OBIETTIVO DEL COMPITO
Riscrivi tutte le righe qui sotto, richieste comprese. Moltiplica per 1,6 ogni coordinata delle risposte e arrotonda all'intero, con le metà per eccesso.

MATERIALE
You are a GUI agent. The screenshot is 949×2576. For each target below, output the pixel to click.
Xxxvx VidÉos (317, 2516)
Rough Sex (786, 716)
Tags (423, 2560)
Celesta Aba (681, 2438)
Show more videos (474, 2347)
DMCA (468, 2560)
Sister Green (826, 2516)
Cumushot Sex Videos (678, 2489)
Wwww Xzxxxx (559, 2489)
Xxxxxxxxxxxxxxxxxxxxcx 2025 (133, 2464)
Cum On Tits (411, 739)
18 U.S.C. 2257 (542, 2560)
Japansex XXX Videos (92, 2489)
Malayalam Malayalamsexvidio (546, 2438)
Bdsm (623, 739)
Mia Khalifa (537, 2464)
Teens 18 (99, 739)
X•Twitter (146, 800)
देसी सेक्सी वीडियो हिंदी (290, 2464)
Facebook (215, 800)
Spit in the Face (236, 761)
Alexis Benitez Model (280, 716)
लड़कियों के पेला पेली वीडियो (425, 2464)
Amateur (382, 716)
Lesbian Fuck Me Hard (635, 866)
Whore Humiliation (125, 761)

SOLUZIONE
You are a GUI agent. The screenshot is 949×2576. For each target below, output the pixel to click.
Xxxvx VidÉos (507, 4026)
Rough Sex (1258, 1146)
Tags (677, 4096)
Celesta Aba (1090, 3901)
Show more videos (758, 3755)
DMCA (749, 4096)
Sister Green (1322, 4026)
Cumushot Sex Videos (1085, 3982)
Wwww Xzxxxx (894, 3982)
Xxxxxxxxxxxxxxxxxxxxcx 2025 (213, 3942)
Cum On Tits (658, 1182)
18 U.S.C. 2257 (867, 4096)
Japansex XXX Videos (147, 3982)
Malayalam Malayalamsexvidio (874, 3901)
Bdsm (997, 1182)
Mia Khalifa (859, 3942)
Teens 18 (158, 1182)
X•Twitter (234, 1280)
देसी सेक्सी वीडियो हिंदी (464, 3942)
Facebook (344, 1280)
Spit in the Face (378, 1218)
Alexis Benitez Model (448, 1146)
लड़कियों के पेला पेली वीडियो (680, 3942)
Amateur (611, 1146)
Lesbian Fuck Me Hard (1016, 1386)
Whore Humiliation (200, 1218)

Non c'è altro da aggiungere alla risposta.